# Day before yesterday



## FlyingBird

I know 'yarından sonra' mean 'day after tomorrow'

But how would you say 'day before yesterday'?

Maybe 'dünden önce'?

şimdiden teşekkür ederim


----------



## Esoppe

The common phrase for that is "evvelsi gün".


----------



## FlyingBird

Esoppe said:


> The common phrase for that is "evvelsi gün".


What 'evvelsi' mean?

İs there any other phrase for 'day after tomorrow' except 'yarından sonra'?


----------



## Black4blue

Firstly, the day after tomorrow is not *yarından sonra*. It's a movie name, yes, but the expression in daily life is *öbür gün*. (_Öbürsü gün_ can be also heard.)
The day before yesterday is *önceki gün, evvelsi gün, evvelki gün*.
_Evvel_ means _before_ in Arabic.


----------



## FlyingBird

Black4blue said:


> Firstly, the day after tomorrow is not *yarından sonra*. It's a movie name, yes, but the expression in daily life is *öbür gün*. (_Öbürsü gün_ can be also heard.)
> The day before yesterday is *önceki gün, evvelsi gün, evvelki gün*.
> _Evvel_ means _before_ in Arabic.


okay 'evvel' mean before.But what it mean 'evvel*si*' and 'evvel*ki*' why to put those 2 suffixes and where is difference? 
Also i know 'önce' is before but what is 'önce*ki*'?


----------



## hakancal

FlyingBird said:


> okay 'evvel' mean before.But what it mean 'evvel*si*' and 'evvel*ki*' why to put those 2 suffixes and where is difference?
> Also i know 'önce' is before but what is 'önce*ki*'?

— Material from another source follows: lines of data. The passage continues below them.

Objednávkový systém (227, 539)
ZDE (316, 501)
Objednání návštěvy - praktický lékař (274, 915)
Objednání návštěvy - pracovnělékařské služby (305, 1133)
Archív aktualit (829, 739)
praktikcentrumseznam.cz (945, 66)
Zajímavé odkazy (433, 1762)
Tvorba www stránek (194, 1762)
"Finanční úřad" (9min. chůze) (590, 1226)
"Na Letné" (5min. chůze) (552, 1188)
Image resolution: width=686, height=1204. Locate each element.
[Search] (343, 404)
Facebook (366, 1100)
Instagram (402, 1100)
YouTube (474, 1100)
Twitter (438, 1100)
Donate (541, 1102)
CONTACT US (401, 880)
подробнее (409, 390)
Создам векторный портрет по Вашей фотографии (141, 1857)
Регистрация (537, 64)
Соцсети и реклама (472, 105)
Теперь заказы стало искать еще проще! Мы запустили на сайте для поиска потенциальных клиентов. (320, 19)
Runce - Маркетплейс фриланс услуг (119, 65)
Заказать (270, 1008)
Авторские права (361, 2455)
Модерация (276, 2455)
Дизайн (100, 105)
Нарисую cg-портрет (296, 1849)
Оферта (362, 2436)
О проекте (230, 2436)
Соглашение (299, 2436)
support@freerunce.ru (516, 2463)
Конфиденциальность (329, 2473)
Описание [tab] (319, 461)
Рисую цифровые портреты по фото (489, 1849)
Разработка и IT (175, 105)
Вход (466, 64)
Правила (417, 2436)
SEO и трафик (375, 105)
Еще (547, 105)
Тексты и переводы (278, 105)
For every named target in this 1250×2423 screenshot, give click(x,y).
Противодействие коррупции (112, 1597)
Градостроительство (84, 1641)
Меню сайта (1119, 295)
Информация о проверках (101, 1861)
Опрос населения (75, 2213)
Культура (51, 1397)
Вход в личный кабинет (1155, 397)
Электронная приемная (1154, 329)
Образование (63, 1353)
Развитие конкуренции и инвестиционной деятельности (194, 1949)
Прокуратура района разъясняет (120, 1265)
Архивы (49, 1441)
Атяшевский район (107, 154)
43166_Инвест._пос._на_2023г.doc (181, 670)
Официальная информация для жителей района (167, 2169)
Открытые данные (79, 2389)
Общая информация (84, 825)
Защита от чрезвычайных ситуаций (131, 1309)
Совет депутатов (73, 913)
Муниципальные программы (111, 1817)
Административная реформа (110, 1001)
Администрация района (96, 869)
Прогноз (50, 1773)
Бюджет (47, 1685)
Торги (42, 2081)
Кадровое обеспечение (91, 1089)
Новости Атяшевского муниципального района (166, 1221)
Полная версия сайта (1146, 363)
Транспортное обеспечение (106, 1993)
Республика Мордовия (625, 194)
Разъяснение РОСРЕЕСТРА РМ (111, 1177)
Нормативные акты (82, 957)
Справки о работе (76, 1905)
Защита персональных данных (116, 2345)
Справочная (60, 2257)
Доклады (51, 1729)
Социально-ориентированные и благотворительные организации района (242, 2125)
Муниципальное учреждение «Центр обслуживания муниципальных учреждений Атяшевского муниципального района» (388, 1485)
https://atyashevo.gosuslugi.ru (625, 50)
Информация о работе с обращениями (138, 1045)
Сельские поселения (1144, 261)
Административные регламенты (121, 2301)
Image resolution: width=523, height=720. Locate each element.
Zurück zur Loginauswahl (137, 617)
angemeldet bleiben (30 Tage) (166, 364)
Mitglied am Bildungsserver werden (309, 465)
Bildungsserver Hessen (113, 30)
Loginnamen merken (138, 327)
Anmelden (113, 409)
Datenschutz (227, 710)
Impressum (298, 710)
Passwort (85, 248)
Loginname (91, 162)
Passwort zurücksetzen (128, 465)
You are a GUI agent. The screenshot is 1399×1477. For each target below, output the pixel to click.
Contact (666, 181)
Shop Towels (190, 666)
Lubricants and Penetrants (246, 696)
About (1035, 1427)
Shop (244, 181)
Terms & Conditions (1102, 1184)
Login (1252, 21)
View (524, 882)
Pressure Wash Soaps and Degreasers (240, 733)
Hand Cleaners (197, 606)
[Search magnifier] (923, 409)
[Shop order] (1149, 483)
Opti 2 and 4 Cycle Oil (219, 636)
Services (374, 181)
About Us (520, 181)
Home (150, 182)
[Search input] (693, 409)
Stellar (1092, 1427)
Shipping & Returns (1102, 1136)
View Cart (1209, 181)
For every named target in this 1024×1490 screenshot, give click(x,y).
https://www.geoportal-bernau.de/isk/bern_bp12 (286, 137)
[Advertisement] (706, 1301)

Both suffixes work. Pick one.  There is no difference. BTW, "evvel" is a bit old Turkish. People still use it but it is getting uncommon.

"Önce" means "before" as you said, like "evvel". "2 gün önce" (before 2 days) 

But if you want to say "day before yesterday", you can't use "önce" without suffix. Otherwise you say "önce gün" and it doesn't mean anything. You need to say "önceki gün". That's the rule.

This rule is the same for "day after tomorrow". "Sonra" means "later". You have to say "sonraki gün", not "sonra gün".


----------



## ancalimon

The suffix ki roughly means "the one" in these examples. So;

dünden önceki gün : the day before yesterday.

---

I think evvel is not originally Turkic.


----------



## FlyingBird

ancalimon said:


> The suffix ki roughly means "the one" in these examples. So;
> 
> dünden önceki gün : the day before yesterday.
> 
> ---
> 
> I think evvel is not originally Turkic.


thank both

So if i understood good

Day before yesterday: *dünden önceki gün* / *evvelsi gün* / *evvelki gün*
Day after tomorrow: *öbür gün   


*is this '*dünden*' needed or just '*önceki gün*' can mean 'day before yesterday'?


----------



## Black4blue

*önceki gün* is enough.
That -ki suffix is "adjective-making ki" as I mentioned in one of your old threads.


----------